Disaster Recovery Architecture AGENTS.md Template

Q: What are the top security and governance rules in this template?

Secrets must be retrieved via orchestrator governance, production changes require approvals, and no agent overrides runbooks or bypasses tests.

Overview

The AGENTS.md Template for Disaster Recovery Architecture provides a formal operating manual for AI coding agents to execute, monitor, and govern disaster recovery workflows. It covers single-agent and multi-agent orchestration, including planner, implementer, tester, and domain specialists, with explicit handoffs, memory, and source-of-truth rules.

When to Use This AGENTS.md Template

When you need a repeatable DR procedure that can be executed by AI agents and humans alike.
When you require explicit handoffs and escalation paths between planner, implementer, tester, and reviewers.
When tool governance, secret handling, and secure deployment rules must be enforced.
When documenting the operating model for disaster recovery architecture in a single, copyable template.

Copyable AGENTS.md Template

# AGENTS.md

Project: Disaster Recovery Architecture

Agent roster and responsibilities:
- Planner: designs DR runbooks, defines RTO/RPO, coordinates tasks and handoffs.
- Implementer: executes failover/failback steps, applies configurations, rehydrating services.
- Tester: validates DR outcomes, records results, ensures services meet SLA.
- Recovery Specialist: confirms DR readiness, audits recovery state, signs off on restore validity.
- Domain Specialist (Networking/SRE): handles network failover, segmentation, DNS and service graph integrity.

Supervisor or orchestrator behavior:
- Orchestrator assigns work based on the DR runbook, tracks progress, enforces tool governance, and triggers validations.
- Maintains a single source of truth for state, decisions, and evidence.

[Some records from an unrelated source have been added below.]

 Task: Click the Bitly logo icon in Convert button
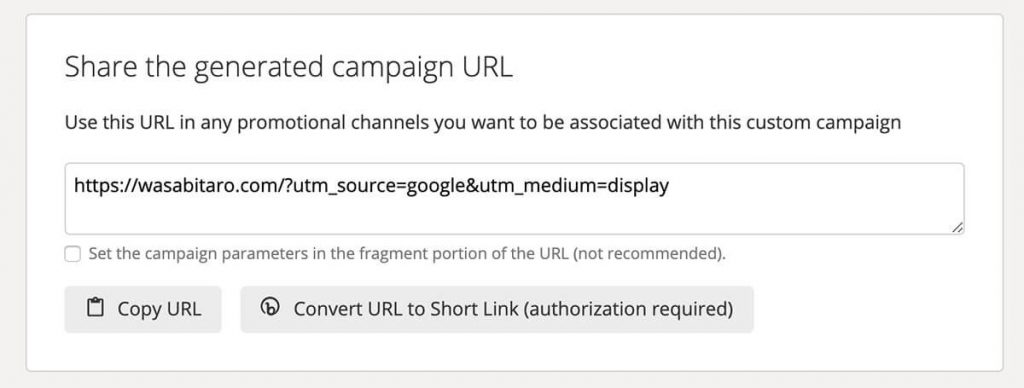pyautogui.click(x=269, y=307)
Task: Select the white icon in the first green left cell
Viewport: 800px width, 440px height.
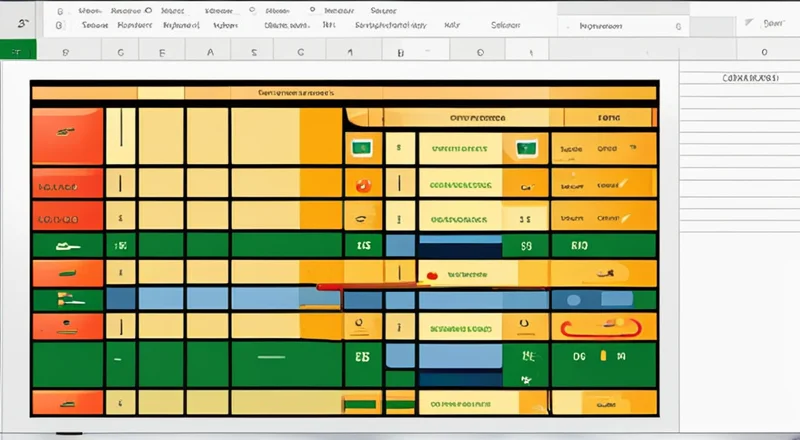Action: click(x=65, y=245)
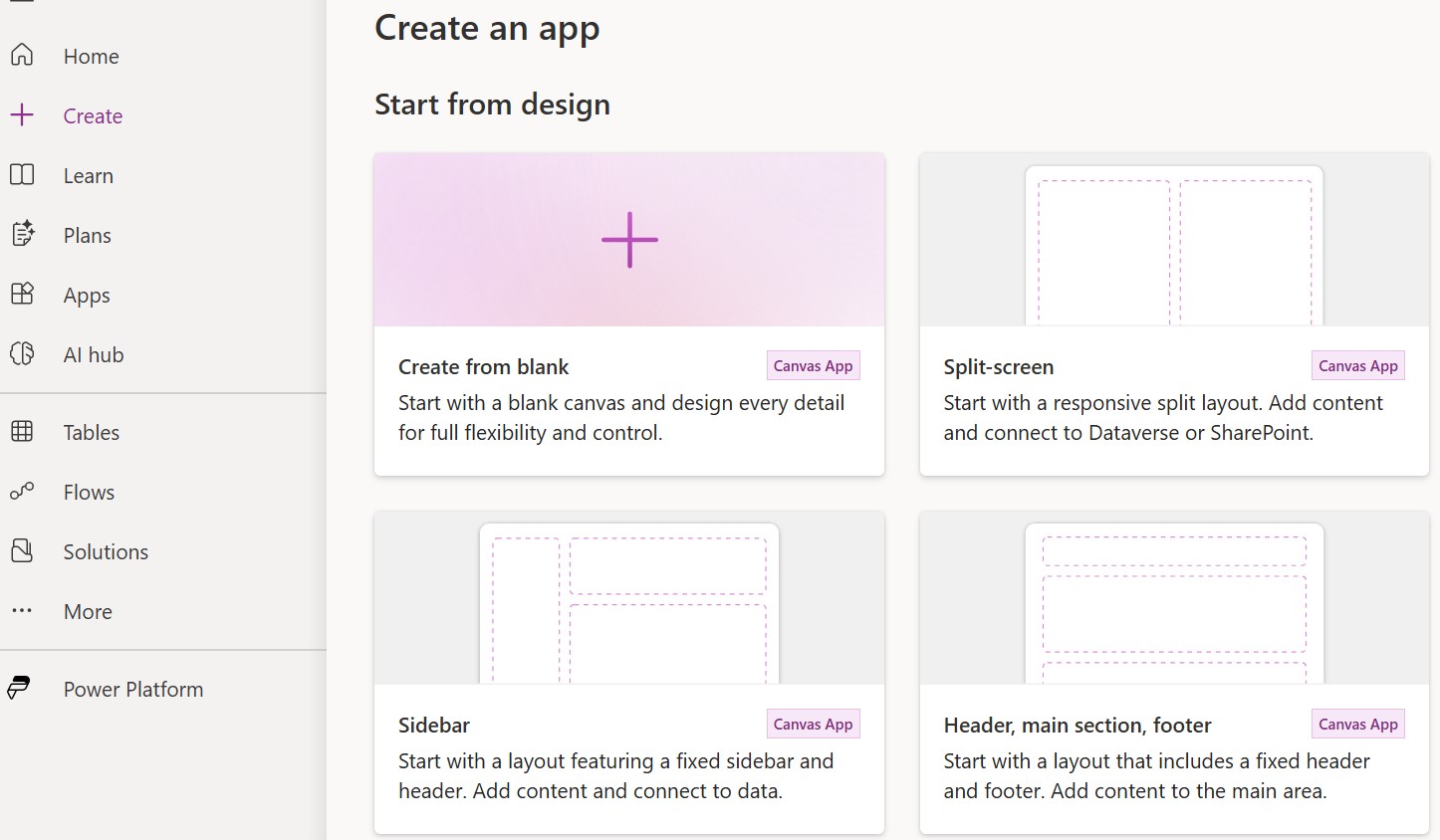The image size is (1440, 840).
Task: Open the Sidebar layout template
Action: (x=628, y=674)
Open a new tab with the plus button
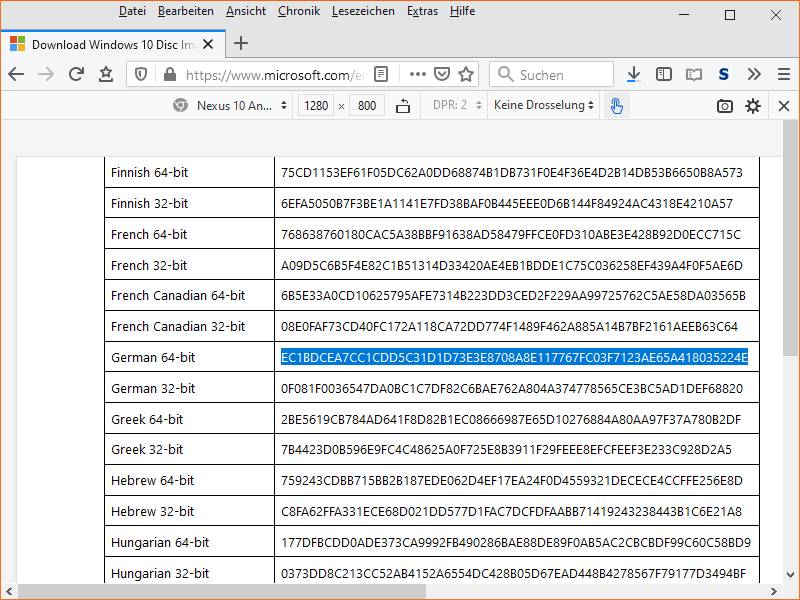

Handoff rules between agents:
- Planner completes the DR plan and passes tasks to Implementer.
- Implementer completes tasks and passes results to Tester.
- Tester validates and passes to Recovery Specialist for sign-off.
- On failure, orchestrator triggers rollback and escalates to human review.

Context, memory, and source-of-truth rules:
- Source of truth: DR catalog, runbooks, monitoring dashboards, and config repos.
- Memory: all decisions and outputs are recorded in a shared, versioned store.
- Do not rely on ephemeral chat messages as sole memory.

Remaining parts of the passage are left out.